March 21– Tuesday– Headquarters, Army of Northern Virginia, Virginia– “I wrote you immediately on Seeing the two notices in the papers of our Brother, I know you would be in a State of great agony of mind. We have no farther news at all & keep indulging in a hope that he may be only wounded. I have telegraphed to all the Sources, I think I can get any farther information from, and am still without any news. If I can get suitable papers I will go on myself and look after him. It would be next to impossible for you to get on these now. I will do all in my power for him & if wounded will contrive him someway of getting to Georgia or make him comfortable where he is. I feel greatly for you my dear sister & trust you will find support in this dark hour of suspense. I have not written Father & Mother yet until we can find out the facts.” ~ Letter from one of the King brothers to his sister, concerning his brother Barrington Simeral King.

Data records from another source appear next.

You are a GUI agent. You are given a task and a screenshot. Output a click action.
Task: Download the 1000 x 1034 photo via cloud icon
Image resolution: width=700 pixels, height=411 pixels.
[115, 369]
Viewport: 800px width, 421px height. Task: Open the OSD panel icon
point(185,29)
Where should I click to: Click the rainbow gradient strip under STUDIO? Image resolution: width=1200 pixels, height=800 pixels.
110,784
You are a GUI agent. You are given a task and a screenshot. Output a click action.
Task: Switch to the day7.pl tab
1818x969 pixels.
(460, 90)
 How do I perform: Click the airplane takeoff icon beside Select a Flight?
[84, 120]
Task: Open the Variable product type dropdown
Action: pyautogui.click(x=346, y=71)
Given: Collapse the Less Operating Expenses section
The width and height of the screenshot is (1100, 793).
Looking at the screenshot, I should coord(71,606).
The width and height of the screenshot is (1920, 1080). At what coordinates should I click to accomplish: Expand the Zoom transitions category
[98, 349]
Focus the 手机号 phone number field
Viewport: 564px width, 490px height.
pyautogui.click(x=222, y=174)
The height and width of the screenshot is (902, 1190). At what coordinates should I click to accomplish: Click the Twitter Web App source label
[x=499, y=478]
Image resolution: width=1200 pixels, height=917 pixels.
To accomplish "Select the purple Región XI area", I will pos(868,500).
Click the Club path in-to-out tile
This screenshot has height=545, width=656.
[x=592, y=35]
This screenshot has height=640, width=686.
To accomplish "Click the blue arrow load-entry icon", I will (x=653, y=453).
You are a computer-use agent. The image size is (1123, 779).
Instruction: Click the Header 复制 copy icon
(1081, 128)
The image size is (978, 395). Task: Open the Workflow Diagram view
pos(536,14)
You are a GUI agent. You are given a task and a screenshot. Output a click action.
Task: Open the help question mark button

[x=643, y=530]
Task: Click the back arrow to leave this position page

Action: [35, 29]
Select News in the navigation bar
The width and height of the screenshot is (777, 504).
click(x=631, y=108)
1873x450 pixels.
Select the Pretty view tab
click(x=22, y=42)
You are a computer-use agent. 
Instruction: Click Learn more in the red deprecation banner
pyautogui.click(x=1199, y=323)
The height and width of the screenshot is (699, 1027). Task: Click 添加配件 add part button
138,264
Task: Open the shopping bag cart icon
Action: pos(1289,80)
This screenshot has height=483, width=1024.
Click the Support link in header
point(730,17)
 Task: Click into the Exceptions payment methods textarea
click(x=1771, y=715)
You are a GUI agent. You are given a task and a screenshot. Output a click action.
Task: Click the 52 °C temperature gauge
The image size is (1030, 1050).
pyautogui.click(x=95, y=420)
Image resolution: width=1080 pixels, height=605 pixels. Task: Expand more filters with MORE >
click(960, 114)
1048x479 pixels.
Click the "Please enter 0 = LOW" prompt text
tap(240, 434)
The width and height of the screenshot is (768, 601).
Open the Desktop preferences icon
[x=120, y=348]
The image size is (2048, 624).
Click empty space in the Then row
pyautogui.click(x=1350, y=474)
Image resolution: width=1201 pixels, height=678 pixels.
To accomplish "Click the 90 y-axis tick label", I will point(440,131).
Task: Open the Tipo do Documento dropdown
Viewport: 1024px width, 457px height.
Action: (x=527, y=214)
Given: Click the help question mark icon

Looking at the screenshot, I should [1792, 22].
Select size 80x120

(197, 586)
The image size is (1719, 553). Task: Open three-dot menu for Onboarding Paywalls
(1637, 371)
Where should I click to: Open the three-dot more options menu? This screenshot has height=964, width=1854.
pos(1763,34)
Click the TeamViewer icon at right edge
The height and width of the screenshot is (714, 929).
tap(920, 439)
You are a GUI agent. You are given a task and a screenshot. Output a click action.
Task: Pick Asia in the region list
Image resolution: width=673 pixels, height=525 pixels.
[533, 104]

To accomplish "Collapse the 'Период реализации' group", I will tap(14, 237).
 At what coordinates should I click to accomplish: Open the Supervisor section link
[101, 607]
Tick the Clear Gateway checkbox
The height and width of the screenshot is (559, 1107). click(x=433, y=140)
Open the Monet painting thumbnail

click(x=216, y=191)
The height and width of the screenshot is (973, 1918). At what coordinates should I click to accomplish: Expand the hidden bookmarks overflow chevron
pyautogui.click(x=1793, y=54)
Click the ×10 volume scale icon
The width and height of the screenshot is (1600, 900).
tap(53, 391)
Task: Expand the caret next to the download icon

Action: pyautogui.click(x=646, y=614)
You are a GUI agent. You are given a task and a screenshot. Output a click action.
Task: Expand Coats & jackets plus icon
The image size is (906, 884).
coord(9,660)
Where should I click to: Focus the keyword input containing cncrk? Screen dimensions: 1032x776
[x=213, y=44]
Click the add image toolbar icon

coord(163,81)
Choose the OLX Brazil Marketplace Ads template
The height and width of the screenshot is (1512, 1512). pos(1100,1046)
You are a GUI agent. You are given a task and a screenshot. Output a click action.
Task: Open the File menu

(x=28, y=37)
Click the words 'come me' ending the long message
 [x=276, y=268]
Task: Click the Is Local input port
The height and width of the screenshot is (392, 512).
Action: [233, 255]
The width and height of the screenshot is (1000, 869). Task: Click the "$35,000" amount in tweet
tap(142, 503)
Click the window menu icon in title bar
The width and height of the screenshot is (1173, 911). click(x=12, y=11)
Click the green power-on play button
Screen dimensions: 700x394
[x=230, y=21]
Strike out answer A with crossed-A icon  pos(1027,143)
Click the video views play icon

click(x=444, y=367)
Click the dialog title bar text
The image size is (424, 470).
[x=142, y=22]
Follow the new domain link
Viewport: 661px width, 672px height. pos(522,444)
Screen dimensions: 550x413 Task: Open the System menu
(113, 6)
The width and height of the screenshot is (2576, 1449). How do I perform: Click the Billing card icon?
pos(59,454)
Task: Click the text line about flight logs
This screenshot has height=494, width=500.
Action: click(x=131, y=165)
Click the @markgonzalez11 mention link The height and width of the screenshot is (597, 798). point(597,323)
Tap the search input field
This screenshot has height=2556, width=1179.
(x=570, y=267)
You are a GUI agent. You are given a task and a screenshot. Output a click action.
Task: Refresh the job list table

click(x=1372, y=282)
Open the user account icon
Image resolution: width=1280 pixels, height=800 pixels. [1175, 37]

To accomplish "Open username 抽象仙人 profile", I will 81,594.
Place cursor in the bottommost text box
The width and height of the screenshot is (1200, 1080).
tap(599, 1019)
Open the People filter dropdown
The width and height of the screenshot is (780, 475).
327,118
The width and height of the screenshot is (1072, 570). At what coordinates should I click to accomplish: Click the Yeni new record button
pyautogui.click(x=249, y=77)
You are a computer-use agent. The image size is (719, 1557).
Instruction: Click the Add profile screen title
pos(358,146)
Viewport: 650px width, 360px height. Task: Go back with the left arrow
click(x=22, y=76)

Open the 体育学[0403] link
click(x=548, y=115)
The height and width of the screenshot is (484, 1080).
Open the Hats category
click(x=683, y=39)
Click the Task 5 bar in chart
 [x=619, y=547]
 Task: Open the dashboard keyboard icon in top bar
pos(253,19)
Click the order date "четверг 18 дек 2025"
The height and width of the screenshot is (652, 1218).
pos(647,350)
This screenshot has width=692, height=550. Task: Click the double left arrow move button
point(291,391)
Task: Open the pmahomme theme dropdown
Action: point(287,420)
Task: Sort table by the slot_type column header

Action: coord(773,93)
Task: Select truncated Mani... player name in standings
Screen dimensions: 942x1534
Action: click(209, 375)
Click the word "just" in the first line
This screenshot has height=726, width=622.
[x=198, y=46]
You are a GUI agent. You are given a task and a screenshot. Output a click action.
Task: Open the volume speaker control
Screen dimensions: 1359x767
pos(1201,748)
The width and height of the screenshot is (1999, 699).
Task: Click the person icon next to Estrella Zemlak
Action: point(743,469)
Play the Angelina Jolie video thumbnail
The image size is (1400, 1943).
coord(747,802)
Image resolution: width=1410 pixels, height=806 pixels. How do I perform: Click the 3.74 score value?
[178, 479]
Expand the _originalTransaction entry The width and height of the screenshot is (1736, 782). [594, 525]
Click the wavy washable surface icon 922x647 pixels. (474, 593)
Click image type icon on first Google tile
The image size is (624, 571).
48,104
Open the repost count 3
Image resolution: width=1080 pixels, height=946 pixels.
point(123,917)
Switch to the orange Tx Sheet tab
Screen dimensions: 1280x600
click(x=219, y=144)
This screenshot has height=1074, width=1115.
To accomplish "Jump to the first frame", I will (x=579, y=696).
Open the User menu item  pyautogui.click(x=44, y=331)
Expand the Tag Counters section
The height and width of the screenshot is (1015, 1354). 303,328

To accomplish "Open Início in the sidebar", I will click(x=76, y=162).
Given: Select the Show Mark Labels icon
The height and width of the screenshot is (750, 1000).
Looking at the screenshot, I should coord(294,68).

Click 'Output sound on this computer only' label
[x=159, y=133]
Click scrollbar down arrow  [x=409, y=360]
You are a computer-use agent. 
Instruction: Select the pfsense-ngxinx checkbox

March 21– Tuesday– Bentonville, North Carolina– Three days of fighting concludes in another Union victory as the last effort to stop Sherman’s advance fails. Total casualties– dead, wounded, missing– are approximately 1500 for the Federals and approximately 2700 for the Confederates.
March 22– Wednesday– McMinnville, Tennessee– “Poor Martha [a slave] passed away from earth– I trust into a heavenly rest. I felt very badly . . . winds roared and raved everywhere, shook the windows, and drove the smoke down the chimneys. I had a fire made in the front bed-room, where I staid with the children after we got Martha laid out, and all the house clean and quiet. I made wreaths to put over her of white peach blooms and hyacinths and arbor-vitae. She looked very natural. That evening Mollie came and how glad I was to see her! I had been feeling so sick, and lonely and depressed all day. Mollie had heard in the evening that Martha was dead, and came right off as soon as school was out, walking three miles and crossing the river on horseback behind a Negro to get here. I was so grateful to her. That night there was a room full of Negroes to sit up. I sent them in refreshments about midnight—coffee, cordial, bread, fresh peaches, etc. They were very quiet and orderly, no noise except when some one slipped out for wood to replenish the fire and the sound of the hymns they sung all thru the night. I could not help feeling sorry for the Negroes – times are so changed with them from what they were before this war. Their merry-makings then were so numerous and so characteristic as also were peculiar ways of conducting all these things, which were characteristic—and so picturesque, if I may use the term. In a few years these things will pass away, be merged in Yankee customs, in accordance with, and obedience to that old Puritanic spirit which will never permit anybody to speak, act, or think but just as it thinks, speaks and acts. Let us of the South be not boastful that we are a separate and different people– but grateful.” ~Journal of Lucy Virginia French.